[Opening MATERIAL FOR THE TASK section]

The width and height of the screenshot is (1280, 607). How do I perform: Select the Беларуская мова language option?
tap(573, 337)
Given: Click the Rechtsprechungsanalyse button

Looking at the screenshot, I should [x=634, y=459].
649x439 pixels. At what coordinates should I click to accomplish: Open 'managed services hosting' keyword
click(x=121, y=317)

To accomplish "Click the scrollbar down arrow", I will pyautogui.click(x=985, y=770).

[Closing MATERIAL FOR THE TASK section]
[Opening MATERIAL FOR THE TASK section]

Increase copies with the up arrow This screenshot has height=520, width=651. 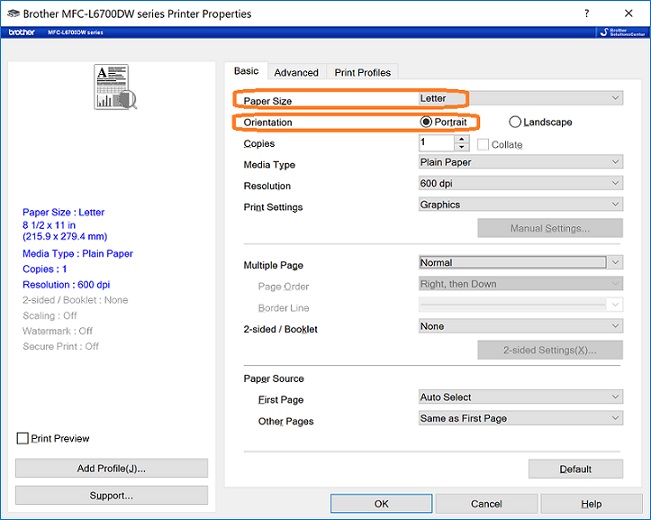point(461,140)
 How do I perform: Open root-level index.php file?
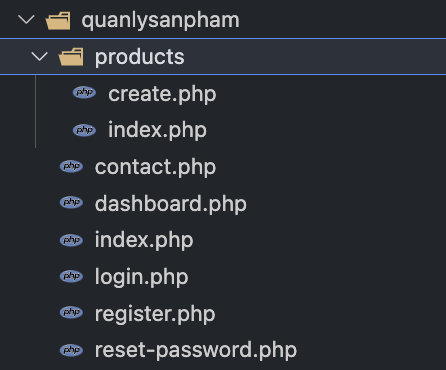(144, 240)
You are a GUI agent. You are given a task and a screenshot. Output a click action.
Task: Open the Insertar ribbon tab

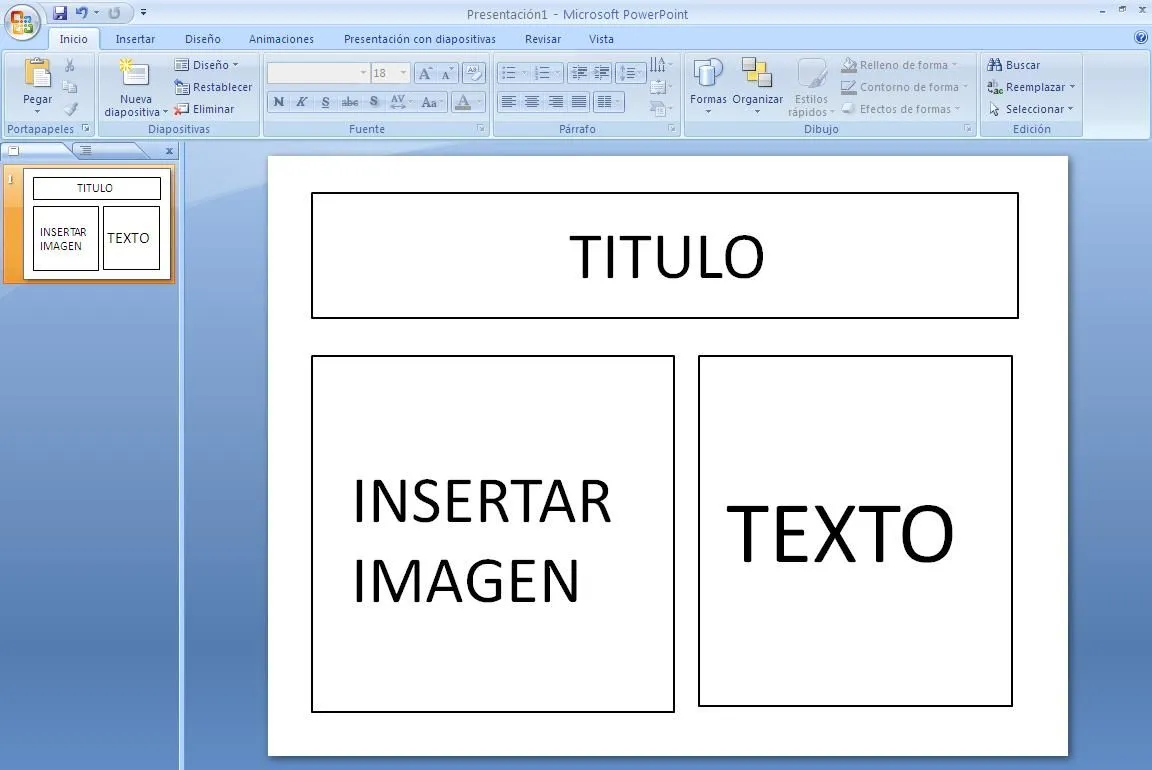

[Closing MATERIAL FOR THE TASK section]
[Opening MATERIAL FOR THE TASK section]

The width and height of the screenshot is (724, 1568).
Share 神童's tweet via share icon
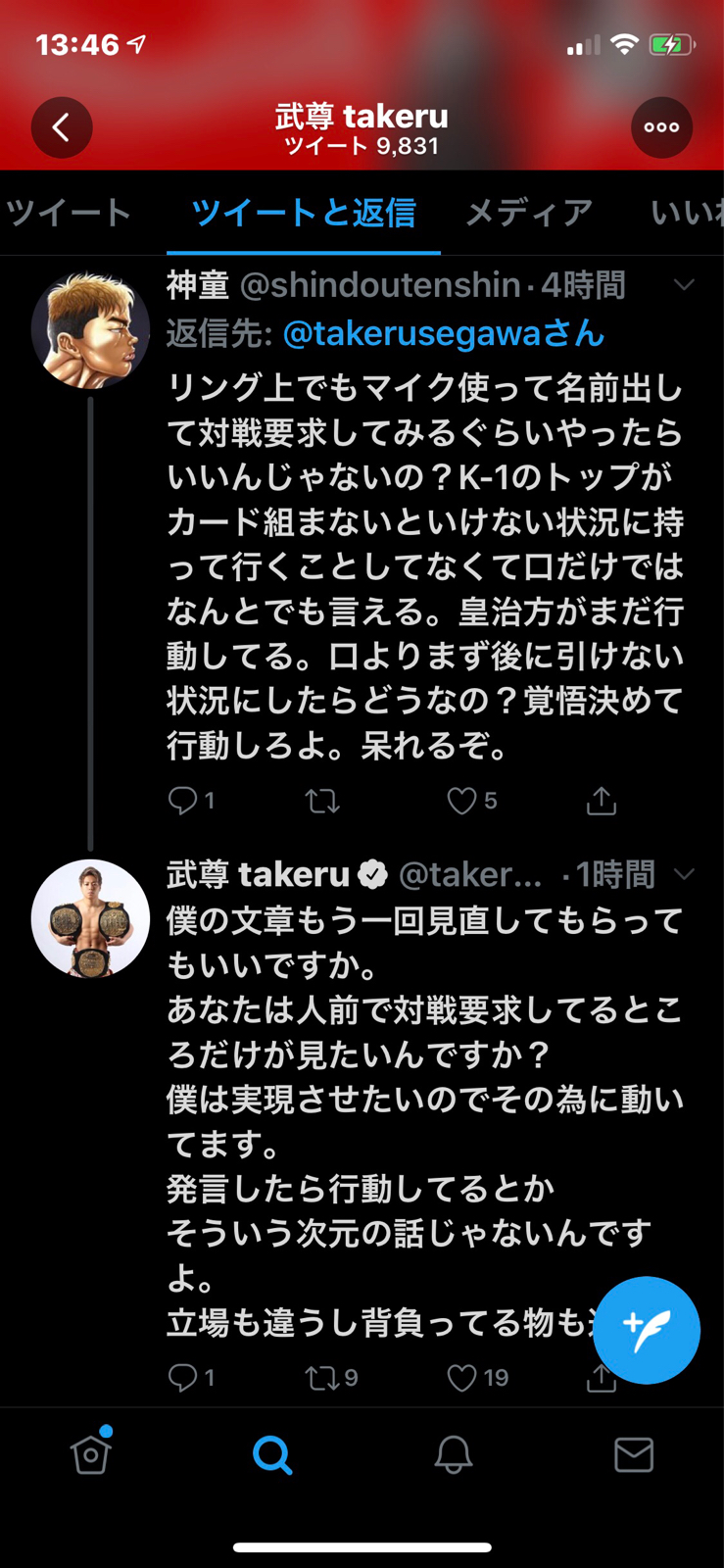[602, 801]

[Closing MATERIAL FOR THE TASK section]

**TASK BRIEF**
Of the entries above, repeat exactly the lines between the line with "You are a GUI" and the line with "Task: Open the Insertar ribbon tab", inclusive, and no others.

**SOLUTION FOR THIS TASK**
You are a GUI agent. You are given a task and a screenshot. Output a click action.
Task: Open the Insertar ribbon tab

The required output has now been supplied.